The dataset used for this project is available for download at:
https://drive.google.com/drive/folders/17MSYZFUf4wW66PDjhrJbN2y3JKXxlZHW?usp=sharing
RGB image using intensity as the instance ID and red channel, green channel and blue channel as class ID for ripe, unripe and partially ripe.
🟥 - Ripe
🟩 - Not Ripe
🟦 - Partially Ripe
Fine-tuning a pre-trained model such as Mask R-CNN seemed like an effective approach to detecting strawberries and their ripeness as it can use the segmentation training images to find the strawberries and classification information such as ripeness can then also be added to the model. The process used to fine-tune the model was taken from the tutorials on pytorch.org. Tensorflow's torchvision wants you to write the implementation for the Dataset and Dataloader class to handle the storing loading and transformation of the training and testing data.

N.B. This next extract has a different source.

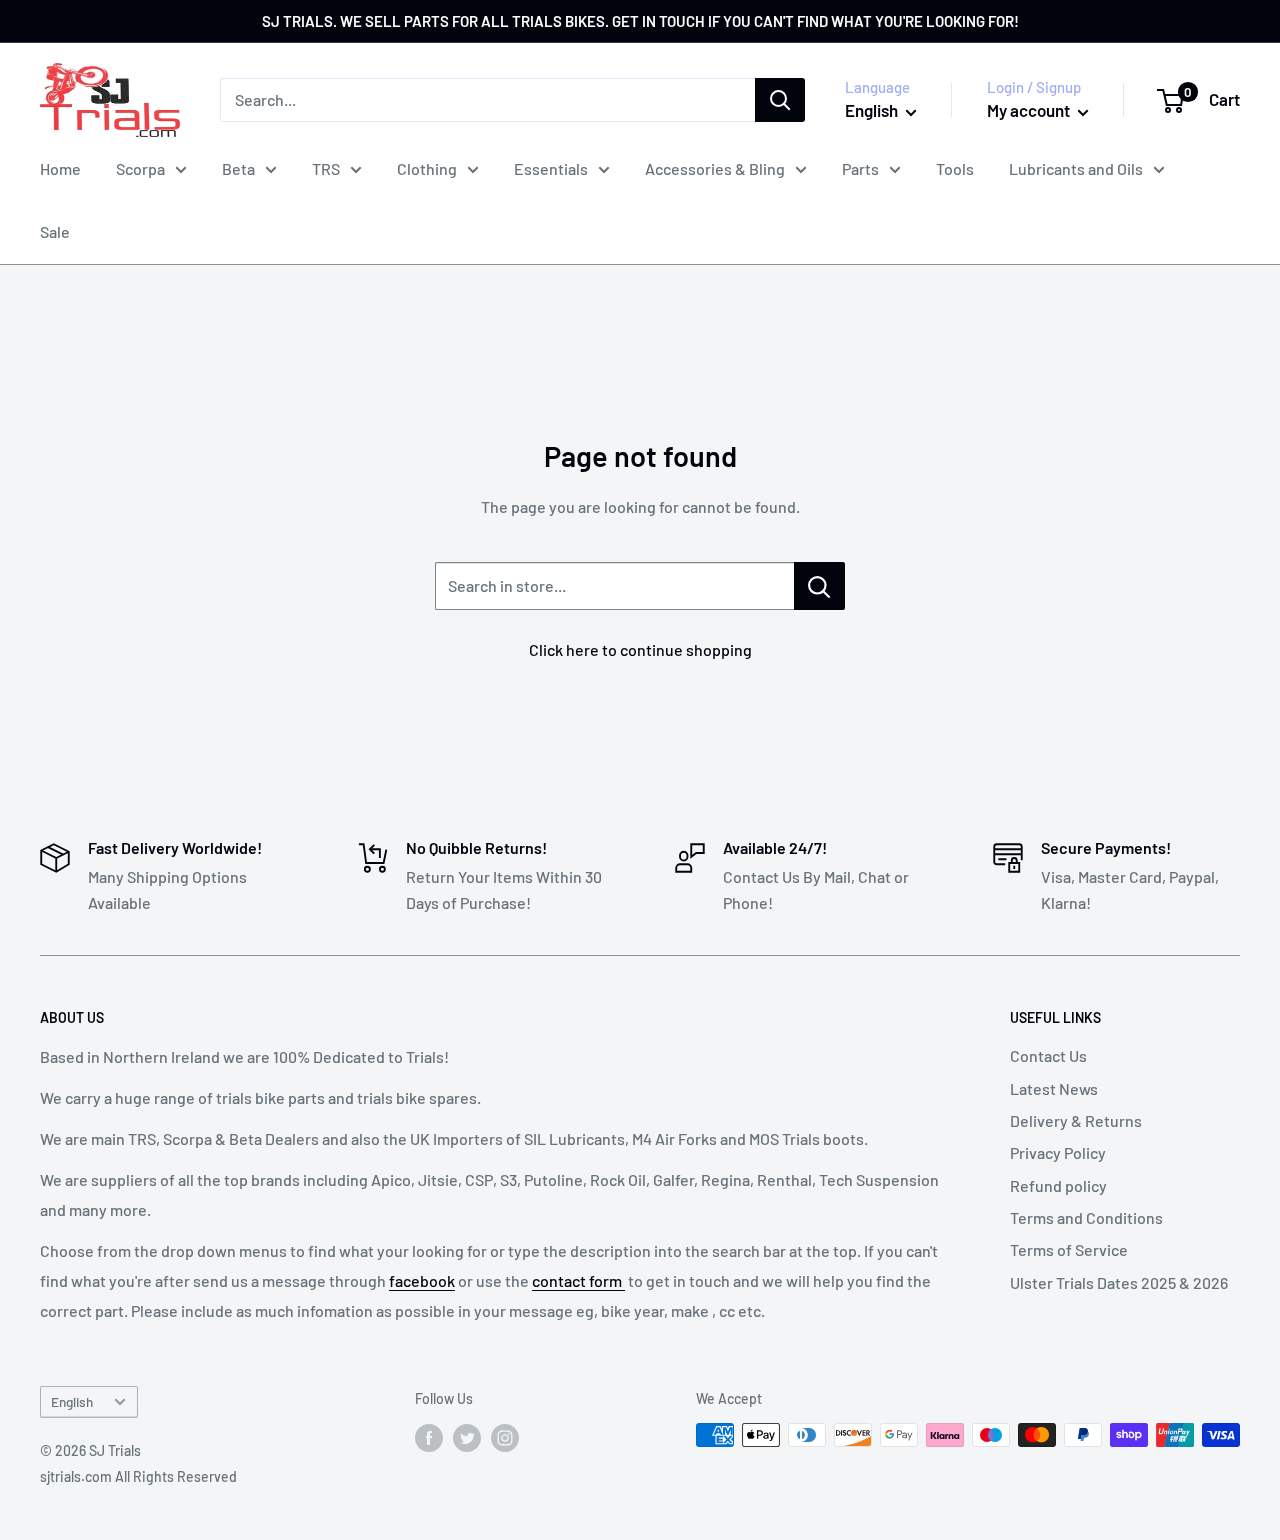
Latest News (1054, 1088)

The first step of the process was to configure _init_() function of the Dataset class so that it knows where all the images and information is stored. The next step is to configure the _getitem_() function so that the DataLoader Class can interpret it. The _getitem_() function loads in the files from the specified directories one by one. I decided to start with just the instance_segmentation files first and then use the instance+ripeness_segmentation files once that was up and working. From the mask image I calculated the bounding boxes for each strawberry by finding the min and max of every integer value on both axes. I count the number of unique values in the mask image and saves that that as the number of strawberries. The function then converts the boxes, masks, image_id and box_area to tensors. It performs transforms on the image to convert it from a PIL image to a tensor and if it is training data it randomly flips half of the images. This process happens every time an image from the Dataset is requested by the DataLoader in the training process.

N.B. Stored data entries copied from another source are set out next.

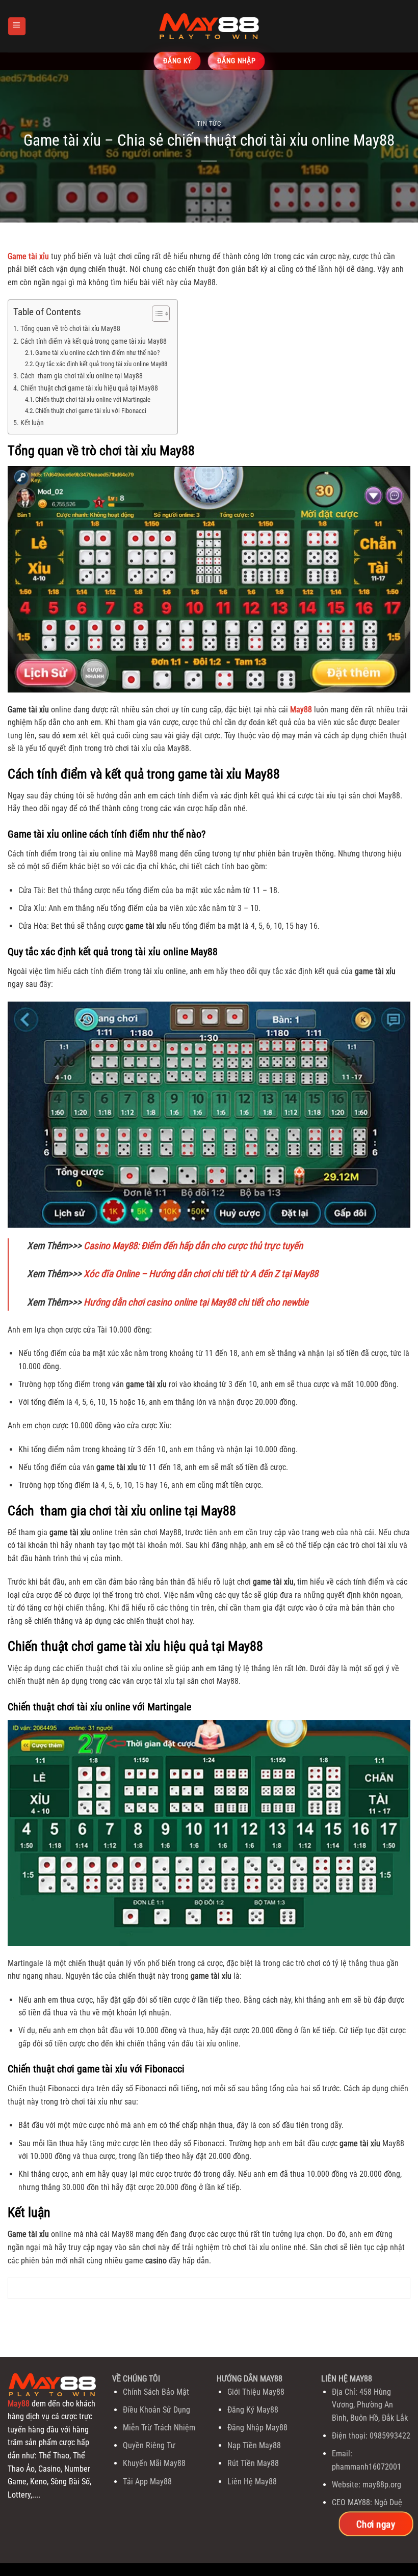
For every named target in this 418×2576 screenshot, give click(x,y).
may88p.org (381, 2484)
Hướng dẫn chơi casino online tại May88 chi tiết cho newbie (196, 1302)
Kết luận (32, 423)
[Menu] (16, 26)
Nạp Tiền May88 (254, 2445)
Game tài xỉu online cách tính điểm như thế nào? (97, 352)
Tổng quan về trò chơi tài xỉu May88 (70, 328)
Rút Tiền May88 (253, 2463)
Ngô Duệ (388, 2502)
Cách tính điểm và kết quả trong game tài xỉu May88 (93, 341)
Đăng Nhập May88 (257, 2427)
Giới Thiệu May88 (255, 2392)
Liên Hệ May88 (252, 2481)
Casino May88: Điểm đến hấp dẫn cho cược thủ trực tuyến (193, 1246)
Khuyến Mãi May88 (154, 2463)
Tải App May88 (147, 2481)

The model is pre-trained on COCO, a popular object detection and segmentation dataset with over 80 object categories. It uses Fast R-CNN Predictor to predict the bounding boxes and Mask R-CNN to predict the mask.
The model was trained on the full 3000 images for 6 epochs and took about 4 hours and 36 minutes to complete on a GTX970 GPU. It was saved to a .pth file which is the file-type used by PyTorch to store the model weights. This file is 172MB in size
The model was evaluated on the test dataset for every epoch. The results from the final epoch are shown in Table X. The 5 test images provided on blackboard have also been tested and the results look good. The lack of segmentation or bounding box data for the test images unfortunately means the intersection over union (IoU) or the accuracy of the ripeness classification cannot be measured. However, from a qualitative perspective, the masks seems to impressively detect all the strawberries and draw accurate masks over them. The classification of ripe, unripe and partially ripe also appear as I would have expected.

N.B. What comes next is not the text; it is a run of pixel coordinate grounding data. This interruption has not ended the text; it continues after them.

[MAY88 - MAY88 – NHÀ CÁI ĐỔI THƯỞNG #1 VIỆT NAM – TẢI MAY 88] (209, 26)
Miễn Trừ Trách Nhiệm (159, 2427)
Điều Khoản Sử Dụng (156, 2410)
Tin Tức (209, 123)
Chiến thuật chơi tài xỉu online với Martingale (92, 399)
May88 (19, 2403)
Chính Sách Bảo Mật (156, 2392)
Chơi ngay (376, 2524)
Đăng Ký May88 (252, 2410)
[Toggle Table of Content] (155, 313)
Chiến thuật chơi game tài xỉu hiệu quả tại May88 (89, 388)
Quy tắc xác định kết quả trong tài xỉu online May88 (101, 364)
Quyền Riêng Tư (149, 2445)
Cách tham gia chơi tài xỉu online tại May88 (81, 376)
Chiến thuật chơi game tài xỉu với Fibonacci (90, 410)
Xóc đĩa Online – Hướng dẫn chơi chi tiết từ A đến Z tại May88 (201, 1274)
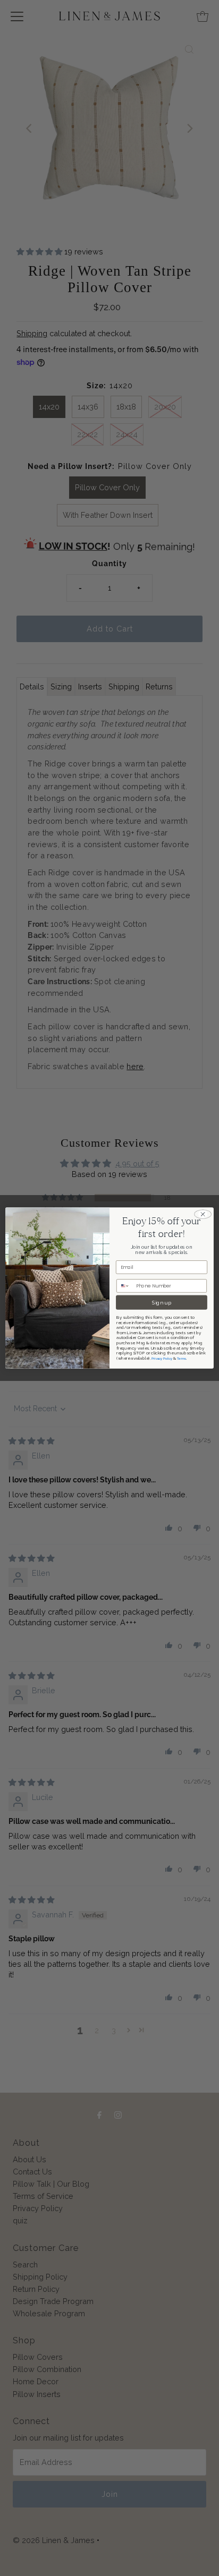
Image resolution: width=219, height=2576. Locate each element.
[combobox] (125, 1286)
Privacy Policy (161, 1358)
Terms (181, 1358)
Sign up (161, 1302)
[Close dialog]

Image 759 was the most impressive from the test data as it detected a tiny strawberry in the background not even 10x10 pixels, I hadn't noticed it was there until it was detected, so it has surpassed the ability of at least one human anyway. However, the mask result for this image does detect a false positive on the upper right hand side. I set the threshold for a positive detection at 0.5, and so with some more fine tuning on the test data perhaps a better threshold could be found.
I think one of the limitations of the models is that they might not transfer as well as expected to new images with new lighting and taken in different environments. Future work could involve training and testing the models on new strawberry datasets to test their capabilities and strengthen its performance. In conclusion I think the two models are very effective in their objective of detecting and classifying strawberries and their ripeness.